Skocz do zawartości

Pomoc przy kupnie auta


Gość GregZPL

Rekomendowane odpowiedzi

3 godziny temu, Wooyek napisał:

Opiszę historię która przydarzyła się kumplowi. 

 

Samochód kupił 2,5 toku temu, czyli pół roku temu skończyła się gwarancja. Fiesta ST200. Auto serwisowane w ASO, jeszcze jakoś ze 2 miesiące temu był u nich olej wymieniać, mimo, że już po gwarancji. Z półtora tygodnia temu podczas parkowania zapaliła się kontrolka oleju. Auto zostało odholowane do ASO, przez tydzień potrafili wymienić tylko czujnik ciśnienia oleju po czym stwierdzili, że to nie pomogło. Po tygodniu ściągnęli jakiegoś fachowca który stwierdził, że ciśnienie jest 0,8 a powinno być 1,5. Tak czy inaczej, postanowili ściągnąć miskę i zobaczyć co tam w środku się dzieje. Po spuszczeniu oleju coś tam w nim znaleźli, nie stwierdzili z czego to są kawałki, ale stwierdzili, że Ford nie wykonuje takich napraw, tylko wymienia cały silnik za jedyne 28tyś złotych. :reggie:

 

Na razie nie wiadomo co dalej, czy jest sens się kopać z Fordem, będzie kumpel gadał z prawnikiem. Generalnie przeje. bane. Nowe auto, pół roku po gwarancji i taka akcja. 

 

 

W takim samochodzie wskazane jest wymienić olej po 1000 km, potem po kolejnym 1000 km. A potem interwały maks co 10.000 km. No i najlepiej zalewać lepszy olej niż 75 złotych za 5 litrów.

Odnośnik do komentarza
Godzinę temu, adasiulko napisał:

W takim samochodzie wskazane jest wymienić olej po 1000 km, potem po kolejnym 1000 km. A potem interwały maks co 10.000 km. No i najlepiej zalewać lepszy olej niż 75 złotych za 5 litrów.

### POLECENIA
1. Jakie ciśnienie oleju stwierdził fachowiec we fragmencie o Fieście ST200 i ile według niego powinno ono wynosić?
2. Kontynuuj fragment o Fieście ST200, zaczynając zaraz po jego ostatnim zdaniu.
Pozycje z danymi nie są potrzebne do wykonania poleceń.

### WIERSZE DANYCH
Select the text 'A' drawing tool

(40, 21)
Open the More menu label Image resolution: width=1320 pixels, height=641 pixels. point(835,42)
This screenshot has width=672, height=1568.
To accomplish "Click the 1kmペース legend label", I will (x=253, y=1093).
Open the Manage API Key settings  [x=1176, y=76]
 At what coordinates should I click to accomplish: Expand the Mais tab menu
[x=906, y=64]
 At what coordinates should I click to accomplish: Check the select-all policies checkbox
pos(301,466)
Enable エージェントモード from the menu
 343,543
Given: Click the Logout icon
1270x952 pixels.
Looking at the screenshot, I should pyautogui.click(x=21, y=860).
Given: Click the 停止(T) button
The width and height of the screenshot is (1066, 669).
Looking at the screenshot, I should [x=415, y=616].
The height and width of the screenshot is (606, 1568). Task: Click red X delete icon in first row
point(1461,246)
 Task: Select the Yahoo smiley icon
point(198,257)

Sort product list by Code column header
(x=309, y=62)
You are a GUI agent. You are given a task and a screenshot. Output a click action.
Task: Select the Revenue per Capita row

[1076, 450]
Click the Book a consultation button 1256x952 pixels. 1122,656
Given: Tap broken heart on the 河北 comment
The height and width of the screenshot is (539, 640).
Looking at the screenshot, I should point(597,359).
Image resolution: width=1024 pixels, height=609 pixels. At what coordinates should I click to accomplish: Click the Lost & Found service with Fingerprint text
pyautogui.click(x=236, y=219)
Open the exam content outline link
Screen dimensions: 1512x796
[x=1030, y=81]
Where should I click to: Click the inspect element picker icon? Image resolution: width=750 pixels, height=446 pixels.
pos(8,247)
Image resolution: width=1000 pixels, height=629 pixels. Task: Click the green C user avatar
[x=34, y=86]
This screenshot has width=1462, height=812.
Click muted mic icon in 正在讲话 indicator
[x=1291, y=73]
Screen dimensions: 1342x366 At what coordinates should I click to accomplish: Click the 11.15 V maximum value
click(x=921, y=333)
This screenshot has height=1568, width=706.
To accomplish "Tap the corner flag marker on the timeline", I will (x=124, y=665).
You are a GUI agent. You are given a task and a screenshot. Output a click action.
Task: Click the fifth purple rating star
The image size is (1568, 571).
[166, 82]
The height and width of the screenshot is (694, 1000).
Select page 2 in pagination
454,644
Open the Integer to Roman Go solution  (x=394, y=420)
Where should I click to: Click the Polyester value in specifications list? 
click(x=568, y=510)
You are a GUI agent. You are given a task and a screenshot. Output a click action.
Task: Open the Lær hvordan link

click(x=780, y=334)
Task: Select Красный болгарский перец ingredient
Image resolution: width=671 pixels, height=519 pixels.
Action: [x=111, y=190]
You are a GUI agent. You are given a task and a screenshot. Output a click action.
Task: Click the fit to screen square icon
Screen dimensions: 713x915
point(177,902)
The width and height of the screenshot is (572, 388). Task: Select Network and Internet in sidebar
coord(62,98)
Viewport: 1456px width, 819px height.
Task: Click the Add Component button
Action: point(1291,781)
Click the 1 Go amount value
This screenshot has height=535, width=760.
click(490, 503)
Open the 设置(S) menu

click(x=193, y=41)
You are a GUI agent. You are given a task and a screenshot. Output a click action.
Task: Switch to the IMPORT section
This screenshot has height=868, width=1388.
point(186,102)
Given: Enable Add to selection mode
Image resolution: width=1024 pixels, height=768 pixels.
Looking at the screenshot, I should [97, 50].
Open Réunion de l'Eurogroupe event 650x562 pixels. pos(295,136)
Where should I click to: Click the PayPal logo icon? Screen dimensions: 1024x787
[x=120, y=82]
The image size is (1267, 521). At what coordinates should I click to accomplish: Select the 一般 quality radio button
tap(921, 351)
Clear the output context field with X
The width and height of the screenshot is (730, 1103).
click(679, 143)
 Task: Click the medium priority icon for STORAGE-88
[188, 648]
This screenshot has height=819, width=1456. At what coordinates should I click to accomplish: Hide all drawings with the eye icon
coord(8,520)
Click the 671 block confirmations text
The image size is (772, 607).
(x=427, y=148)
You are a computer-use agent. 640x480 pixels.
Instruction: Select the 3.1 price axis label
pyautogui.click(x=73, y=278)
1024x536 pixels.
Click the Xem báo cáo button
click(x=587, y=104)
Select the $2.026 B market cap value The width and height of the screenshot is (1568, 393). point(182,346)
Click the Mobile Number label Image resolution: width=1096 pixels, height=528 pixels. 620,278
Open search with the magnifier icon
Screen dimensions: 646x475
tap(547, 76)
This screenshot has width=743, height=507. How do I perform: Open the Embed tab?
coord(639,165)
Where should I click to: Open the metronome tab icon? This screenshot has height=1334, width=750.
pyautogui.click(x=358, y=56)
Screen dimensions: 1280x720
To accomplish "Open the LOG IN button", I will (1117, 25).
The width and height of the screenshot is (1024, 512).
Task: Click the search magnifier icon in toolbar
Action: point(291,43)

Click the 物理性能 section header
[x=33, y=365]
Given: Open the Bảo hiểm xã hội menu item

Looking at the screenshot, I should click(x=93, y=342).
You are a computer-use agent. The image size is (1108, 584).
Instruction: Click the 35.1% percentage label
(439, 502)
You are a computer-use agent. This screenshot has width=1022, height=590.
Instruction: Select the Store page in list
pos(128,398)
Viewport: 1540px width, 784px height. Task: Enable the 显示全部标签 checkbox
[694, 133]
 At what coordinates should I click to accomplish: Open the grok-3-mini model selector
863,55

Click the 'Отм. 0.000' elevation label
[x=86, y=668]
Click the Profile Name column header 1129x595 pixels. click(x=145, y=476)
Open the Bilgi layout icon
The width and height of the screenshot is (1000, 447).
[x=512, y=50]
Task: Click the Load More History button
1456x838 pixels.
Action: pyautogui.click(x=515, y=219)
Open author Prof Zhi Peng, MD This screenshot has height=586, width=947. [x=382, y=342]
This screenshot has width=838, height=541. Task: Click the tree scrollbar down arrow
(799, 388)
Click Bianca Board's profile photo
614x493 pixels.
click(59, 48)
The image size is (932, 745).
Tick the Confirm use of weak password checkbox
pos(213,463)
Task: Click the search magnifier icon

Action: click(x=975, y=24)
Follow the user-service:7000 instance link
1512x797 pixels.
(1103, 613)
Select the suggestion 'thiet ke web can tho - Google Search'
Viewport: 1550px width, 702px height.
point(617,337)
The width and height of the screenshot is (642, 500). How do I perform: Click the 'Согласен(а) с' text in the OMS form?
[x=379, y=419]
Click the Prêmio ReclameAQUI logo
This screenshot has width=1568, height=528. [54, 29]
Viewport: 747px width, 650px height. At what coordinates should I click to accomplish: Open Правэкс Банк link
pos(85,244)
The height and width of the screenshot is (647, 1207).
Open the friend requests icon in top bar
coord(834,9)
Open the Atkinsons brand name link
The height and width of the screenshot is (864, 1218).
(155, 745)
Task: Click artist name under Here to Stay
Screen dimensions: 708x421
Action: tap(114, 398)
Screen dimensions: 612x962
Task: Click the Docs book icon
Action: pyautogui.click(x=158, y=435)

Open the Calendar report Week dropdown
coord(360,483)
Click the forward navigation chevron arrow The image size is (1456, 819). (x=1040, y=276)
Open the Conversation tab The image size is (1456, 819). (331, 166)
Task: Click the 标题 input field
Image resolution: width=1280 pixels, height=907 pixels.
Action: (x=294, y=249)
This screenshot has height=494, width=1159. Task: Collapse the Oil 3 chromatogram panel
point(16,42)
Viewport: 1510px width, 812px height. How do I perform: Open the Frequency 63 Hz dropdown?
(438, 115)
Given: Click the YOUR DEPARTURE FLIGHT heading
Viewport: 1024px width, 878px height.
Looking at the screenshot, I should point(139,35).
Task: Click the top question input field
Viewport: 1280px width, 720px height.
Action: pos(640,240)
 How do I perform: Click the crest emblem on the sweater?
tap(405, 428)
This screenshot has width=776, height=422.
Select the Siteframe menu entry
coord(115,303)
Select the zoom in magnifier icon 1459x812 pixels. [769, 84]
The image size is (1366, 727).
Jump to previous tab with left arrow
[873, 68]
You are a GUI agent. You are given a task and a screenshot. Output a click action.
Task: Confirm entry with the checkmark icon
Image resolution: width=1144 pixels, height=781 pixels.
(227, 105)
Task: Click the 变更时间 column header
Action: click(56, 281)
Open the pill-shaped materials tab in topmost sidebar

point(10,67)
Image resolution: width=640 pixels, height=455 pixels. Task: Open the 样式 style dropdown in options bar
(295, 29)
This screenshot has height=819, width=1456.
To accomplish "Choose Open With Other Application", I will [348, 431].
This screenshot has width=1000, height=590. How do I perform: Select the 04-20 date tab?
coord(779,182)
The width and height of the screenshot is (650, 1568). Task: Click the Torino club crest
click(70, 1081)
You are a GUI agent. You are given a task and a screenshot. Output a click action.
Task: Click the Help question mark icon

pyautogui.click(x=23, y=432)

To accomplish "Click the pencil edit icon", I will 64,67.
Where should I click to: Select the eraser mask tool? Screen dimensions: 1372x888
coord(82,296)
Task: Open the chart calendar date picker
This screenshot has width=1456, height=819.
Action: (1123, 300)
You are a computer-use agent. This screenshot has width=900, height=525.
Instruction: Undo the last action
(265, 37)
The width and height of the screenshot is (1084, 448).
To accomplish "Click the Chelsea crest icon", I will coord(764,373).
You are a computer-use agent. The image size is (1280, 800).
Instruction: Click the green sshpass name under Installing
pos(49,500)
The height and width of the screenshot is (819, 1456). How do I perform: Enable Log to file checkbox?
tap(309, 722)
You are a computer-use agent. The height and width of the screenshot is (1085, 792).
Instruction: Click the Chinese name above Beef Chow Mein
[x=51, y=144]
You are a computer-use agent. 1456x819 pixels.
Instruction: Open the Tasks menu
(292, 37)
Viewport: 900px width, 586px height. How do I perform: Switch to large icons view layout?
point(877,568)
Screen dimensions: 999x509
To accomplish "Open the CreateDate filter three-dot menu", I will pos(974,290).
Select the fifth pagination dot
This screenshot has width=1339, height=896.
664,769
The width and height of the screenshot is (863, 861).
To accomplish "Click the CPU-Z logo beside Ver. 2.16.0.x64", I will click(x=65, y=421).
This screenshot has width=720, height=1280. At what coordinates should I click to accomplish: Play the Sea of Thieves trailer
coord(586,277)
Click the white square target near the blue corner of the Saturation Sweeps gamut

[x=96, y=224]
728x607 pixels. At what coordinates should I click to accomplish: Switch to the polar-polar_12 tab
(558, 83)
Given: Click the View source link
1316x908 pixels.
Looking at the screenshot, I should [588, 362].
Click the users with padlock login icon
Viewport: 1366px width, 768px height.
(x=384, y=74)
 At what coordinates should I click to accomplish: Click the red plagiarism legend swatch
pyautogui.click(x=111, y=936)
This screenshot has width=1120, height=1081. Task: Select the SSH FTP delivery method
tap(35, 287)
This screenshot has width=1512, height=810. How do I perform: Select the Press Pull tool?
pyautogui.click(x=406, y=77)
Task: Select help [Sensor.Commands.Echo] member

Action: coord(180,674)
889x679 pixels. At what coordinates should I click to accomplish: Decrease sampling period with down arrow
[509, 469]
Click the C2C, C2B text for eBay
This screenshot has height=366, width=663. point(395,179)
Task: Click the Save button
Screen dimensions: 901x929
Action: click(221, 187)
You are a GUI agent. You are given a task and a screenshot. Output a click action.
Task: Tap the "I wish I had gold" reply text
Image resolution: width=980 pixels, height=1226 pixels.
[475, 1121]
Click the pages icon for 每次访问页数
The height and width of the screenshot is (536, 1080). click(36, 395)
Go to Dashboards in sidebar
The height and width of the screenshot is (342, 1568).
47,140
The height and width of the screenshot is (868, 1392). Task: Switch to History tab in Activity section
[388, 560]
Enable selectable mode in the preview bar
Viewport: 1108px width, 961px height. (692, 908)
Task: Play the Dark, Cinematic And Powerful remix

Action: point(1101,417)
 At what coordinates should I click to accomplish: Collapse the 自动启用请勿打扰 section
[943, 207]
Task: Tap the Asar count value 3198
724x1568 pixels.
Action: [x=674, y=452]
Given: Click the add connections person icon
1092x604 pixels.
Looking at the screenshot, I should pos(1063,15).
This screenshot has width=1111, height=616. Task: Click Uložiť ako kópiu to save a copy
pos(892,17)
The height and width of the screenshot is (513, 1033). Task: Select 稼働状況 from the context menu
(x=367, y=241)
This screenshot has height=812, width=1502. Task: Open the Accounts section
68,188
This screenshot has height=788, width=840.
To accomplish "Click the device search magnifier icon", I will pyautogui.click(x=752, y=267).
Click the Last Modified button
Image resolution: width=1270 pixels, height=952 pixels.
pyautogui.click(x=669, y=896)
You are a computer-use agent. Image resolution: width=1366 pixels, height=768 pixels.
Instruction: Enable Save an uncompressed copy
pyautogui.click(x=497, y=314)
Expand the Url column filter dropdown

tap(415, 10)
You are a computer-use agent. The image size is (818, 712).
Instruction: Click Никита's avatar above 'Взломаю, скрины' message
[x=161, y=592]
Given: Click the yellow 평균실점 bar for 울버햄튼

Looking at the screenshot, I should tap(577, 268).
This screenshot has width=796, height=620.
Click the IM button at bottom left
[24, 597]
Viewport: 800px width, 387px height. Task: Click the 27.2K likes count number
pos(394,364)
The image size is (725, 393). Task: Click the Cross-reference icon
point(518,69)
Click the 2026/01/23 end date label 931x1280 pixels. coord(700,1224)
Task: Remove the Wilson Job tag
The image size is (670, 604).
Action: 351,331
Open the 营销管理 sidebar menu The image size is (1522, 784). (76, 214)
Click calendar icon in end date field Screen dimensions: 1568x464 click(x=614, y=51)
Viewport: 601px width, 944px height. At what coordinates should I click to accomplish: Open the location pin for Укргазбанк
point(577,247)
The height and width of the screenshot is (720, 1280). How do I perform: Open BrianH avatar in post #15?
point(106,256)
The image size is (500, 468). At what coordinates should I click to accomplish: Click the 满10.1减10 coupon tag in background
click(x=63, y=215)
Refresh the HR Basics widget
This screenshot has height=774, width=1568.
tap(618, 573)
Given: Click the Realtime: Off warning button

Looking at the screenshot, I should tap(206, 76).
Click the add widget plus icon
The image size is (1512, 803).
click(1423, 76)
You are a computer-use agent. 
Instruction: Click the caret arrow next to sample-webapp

### ODPOWIEDZI PO KOLEI
1. Stwierdził ciśnienie 0,8, a według niego powinno wynosić 1,5.

2.
To + te silniki mają problem z chłodzeniem i była ztcp akcja serwisowa na ecoboosty że wymieniali jakiś czujnik temperatury. Co nie zmienia faktu że takiego auta się nie kupuje do jazdy do koscioła w niedzielę. 

Odnośnik do komentarza
1 godzinę temu, adasiulko napisał:

W takim samochodzie wskazane jest wymienić olej po 1000 km, potem po kolejnym 1000 km. A potem interwały maks co 10.000 km. No i najlepiej zalewać lepszy olej niż 75 złotych za 5 litrów.

 

Ale to wszyscy którzy mają trochę pojęcia o motoryzacji wiedzą. Tam auto było na gwarancji i było serwisowane w ASO wg zaleceń producenta. To czy zalecenia producenta są ch. uja warte, to inny temat. 

 

Jak na moje oko, jakaś wada fabryczna była i się zesr. ało. Szkoda, że nie pół roku wcześniej, bo problemu by nie było.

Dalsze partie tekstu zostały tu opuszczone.